Nihilistic though this all might sound, there was something worth exploring here, this dissatisfaction of a Man Who Had Everything—or at least a man who had a job and a partner. But in McInerney’s post–Bright Lights career, the explorer’s spirit has petered out. He found himself, after his early fame, caught in a kind of loop, returning again and again to the “problem” of a man who has settled for a lesser kind of life—less successful and less ambitious, given McInerney’s self-assessed talent.

The novel he published this year, Bright, Precious Days, is an excellent case in point, a dramatization of the act of giving up. The novel is actually the third installment of a trilogy McInerney has been writing since the late ’80s. Brightness Falls, the first installment, appeared in 1992; The Good Life, its successor, in 2006. The books follow the travails of Russell Calloway and his wife Corrine as they make their way through the rarefied—but frequently impoverishing—cultural industries of Manhattan. Sweethearts from their 20s on, the Calloways have by now survived innumerable infidelities, but it’s getting late in the marriage and the lights are growing dim. Russell also suffers from career angst, as a publisher of literary books in an environment whose economics are increasingly stacked against that very endeavor.

McInerney’s prose skills are still considerable, even if Bright, Precious Days has, like almost all of McInerney’s novels, the key elements of commercial fiction. The plot is filled with familiar characters and story lines—an alluring young woman comes onto the scene, an affair resurfaces from the past. At least it’s nicely rendered: The novel’s last lines, in particular, are as clear and lyrical a statement of the disappointments of a middle-aged, entitled, overeducated New Yorker as you’re likely to read:

She knows that later it won’t be the party she will remember so much as this, the walk with her husband in the crisp autumn air, bathed in the yellow metropolitan light spilling from thousands of windows, this suspended moment of anticipation before arrival.

That said, the banality of Russell’s problems cannot be overstated. He is unhappy; Corrine is unhappy too. There may be some argument, given McInerney’s evident obsession with the ins and outs of prestige publishing, that these characters offer some kind of insight into that world, and that they at least attack their malaise with an intellectual flavor uncommon to the hoi polloi. But ultimately, there is very little difference; no one in this book behaves in any way that might surprise or shock an audience familiar with afternoon soap operas. The allure of a young acolyte, a resurfaced affair: These are all matters handled expertly by network television.

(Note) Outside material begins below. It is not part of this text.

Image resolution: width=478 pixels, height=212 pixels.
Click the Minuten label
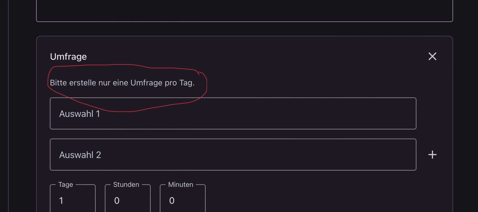coord(181,185)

Another sort of writer would display some awareness of this in the narrative style. A cleverer novelist might try to use the familiar tropes of the soap opera to open up questions about whether his rarefied sphere is really so rarefied after all. But McInerney doesn’t give us these things. While the narrator of Bright Lights is often disturbed by the pretensions of those around him, in Bright, Precious Days, Russell Calloway accepts them completely. “What he wanted to say was that being a resident not only of Manhattan but of downtown was an irreducible core of his identity,” McInerney writes. Which is all very well and good, but put so earnestly, it is really the argument of a real-estate listing, not a novel.

* * *

Tama Janowitz is much less sentimental about it all. She’s always been that way. The people of Slaves of New York are somewhat more proletarian than the people of Bright Lights. This is true even when it comes to their sense of alienation and bohemianism. They are worried about the rent, which is how they all find themselves living together in spite of being deeply unsuitable for each other. They’re less interested in the status games of publishing and the art world and much more interested in trying to make something of themselves as actual artists.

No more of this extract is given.